Kevin Boone

Can you use ALSA to get ‘bit-perfect’ audio playback on Linux?

While I’m not convinced that the ‘bit-perfect’ audio movement has much merit to it, I think it’s fair to ask that our computers shouldn’t fiddle around with sampled audio more than they really have to. If I have a high-definition audio file or stream from Qobuz, for example, that was mastered with a 24-bit sample size and 96,000 samples per second, and I play that file to a top-quality DAC, I’d hop to hear something pretty close to the original recording.

In the Linux world these days, most mainstream desktop Linux set-ups use the Pulse audio framework. Pulse has a bad reputation for, well, for all sorts of things, really. Among hifi enthusiasts, though, it has a bad reputation for resampling and down-sampling audio. It doesn’t do that on a whim – the job that it thinks it has to do requires manipulating the audio. So I wouldn’t expect things to be better, or easier, with newer audio servers like PipeWire.

Now, ‘Bit perfect’ isn’t really a well-defined term. Still, the kinds of things that Pulse is accused (rightly or wrongly) of doing probably disqualify it from being bit-perfect on any terms. It might not even be “bit-kind-of-OK”, which is a far bigger problem.

A solution that is often proposed to this problem – if we can’t make Pulse, et al., behave themselves – is to have our audio software write directly to the ALSA devices in the kernel. Pulse, after all, is just a wrapper around ALSA, as are JACK, PipeWire, and all the rest. If we use ALSA directly, it’s suggested, we can avoid all the alleged horrors of Pulse, and get bit-perfect audio.

But can we? In order to answer that question, even approximately, we need to take a dive into the murky world of ALSA.

ALSA is comprehensible. No, really, it is

ALSA is a set of audio drivers for the Linux kernel. The drivers make themselves visible to the user through a bunch of pseudo-files in the directories /dev/snd and /proc/asound. In practice, so far as I know, no mainstream audio application uses these interfaces directly. In practice, there’s no need to. Audio applications use a library to interface to ALSA. For C/C++ programs, the usual library is libasound.

This library isn’t just a thin wrapper around the kernel devices: it’s a complete audio processing framework in its own right. The operation of the library is controlled by a bunch of configuration files, the most fundamental of which is usually /usr/share/alsa/alsa.conf. This turgid, undocumented monstrosity defines such things as how to process audio using various plug-ins. One such plug-in is dmix, which allows multiple applications to write to the same audio device at the same time. You’ll appreciate, I’m sure, that this mixing operation is difficult to do without interfering with at least one of the audio streams, and maybe both.

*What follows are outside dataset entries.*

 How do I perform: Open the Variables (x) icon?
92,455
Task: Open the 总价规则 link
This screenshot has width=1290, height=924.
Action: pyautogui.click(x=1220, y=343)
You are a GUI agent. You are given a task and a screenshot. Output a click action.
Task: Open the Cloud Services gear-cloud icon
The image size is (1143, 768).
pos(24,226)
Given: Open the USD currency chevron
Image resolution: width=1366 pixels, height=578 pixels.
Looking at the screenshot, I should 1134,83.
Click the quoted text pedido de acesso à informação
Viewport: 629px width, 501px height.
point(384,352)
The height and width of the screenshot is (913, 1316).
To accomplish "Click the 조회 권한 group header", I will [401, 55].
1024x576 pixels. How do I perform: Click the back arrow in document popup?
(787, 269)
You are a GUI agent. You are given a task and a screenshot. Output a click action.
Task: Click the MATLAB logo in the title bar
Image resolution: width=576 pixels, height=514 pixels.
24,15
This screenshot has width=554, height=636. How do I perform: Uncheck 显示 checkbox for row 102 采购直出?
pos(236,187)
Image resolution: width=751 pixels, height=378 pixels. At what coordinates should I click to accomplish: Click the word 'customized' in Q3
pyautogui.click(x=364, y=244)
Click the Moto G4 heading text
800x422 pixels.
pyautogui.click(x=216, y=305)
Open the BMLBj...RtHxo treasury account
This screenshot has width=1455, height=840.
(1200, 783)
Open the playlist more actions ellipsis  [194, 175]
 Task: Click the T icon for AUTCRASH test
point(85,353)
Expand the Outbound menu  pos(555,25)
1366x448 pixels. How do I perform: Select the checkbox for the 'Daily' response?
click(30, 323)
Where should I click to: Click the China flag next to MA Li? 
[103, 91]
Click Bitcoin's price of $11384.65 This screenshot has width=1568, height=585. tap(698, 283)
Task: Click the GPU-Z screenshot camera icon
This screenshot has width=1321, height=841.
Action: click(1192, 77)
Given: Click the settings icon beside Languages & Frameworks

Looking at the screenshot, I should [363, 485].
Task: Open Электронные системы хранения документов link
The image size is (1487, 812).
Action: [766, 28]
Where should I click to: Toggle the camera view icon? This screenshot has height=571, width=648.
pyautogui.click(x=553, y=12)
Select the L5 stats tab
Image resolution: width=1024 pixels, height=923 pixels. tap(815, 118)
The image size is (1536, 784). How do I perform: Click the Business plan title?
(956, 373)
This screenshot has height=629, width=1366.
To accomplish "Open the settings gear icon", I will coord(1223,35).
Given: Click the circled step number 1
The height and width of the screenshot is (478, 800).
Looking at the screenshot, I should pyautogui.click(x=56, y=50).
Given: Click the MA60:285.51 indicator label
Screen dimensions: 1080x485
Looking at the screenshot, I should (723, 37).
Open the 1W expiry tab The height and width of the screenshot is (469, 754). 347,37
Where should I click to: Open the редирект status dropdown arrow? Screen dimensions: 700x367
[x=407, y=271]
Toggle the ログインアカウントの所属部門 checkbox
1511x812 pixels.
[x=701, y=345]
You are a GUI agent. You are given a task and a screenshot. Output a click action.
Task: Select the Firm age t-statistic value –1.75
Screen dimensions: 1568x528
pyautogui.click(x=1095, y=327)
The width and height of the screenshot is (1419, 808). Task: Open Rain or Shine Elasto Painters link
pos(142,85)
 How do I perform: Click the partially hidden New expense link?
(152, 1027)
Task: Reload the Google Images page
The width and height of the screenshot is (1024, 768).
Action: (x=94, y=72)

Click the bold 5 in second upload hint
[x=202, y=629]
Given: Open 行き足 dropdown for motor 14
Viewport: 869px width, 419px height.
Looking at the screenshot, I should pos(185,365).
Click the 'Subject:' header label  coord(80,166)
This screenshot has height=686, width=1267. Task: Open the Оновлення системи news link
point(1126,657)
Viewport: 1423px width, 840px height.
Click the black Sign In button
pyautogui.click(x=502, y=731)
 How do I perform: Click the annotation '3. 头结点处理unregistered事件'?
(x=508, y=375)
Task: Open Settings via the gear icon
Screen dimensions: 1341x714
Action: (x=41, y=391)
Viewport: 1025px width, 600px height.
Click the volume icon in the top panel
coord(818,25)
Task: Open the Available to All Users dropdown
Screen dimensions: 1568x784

To an application that uses libalsa, an ALSA PCM device has a name like this:

hw:CARD=digital,DEV=0

In a lot of older documentation, you’ll see only numbers used:

hw:CARD=0,DEV=0

A ‘card’ is a particular peripheral device, attached to the computer. Cards have devices and, sometimes, sub-devices. A ‘card’ need not be a plug-in card on a motherboard: my external USB DAC is a ‘card’ in ALSA terms.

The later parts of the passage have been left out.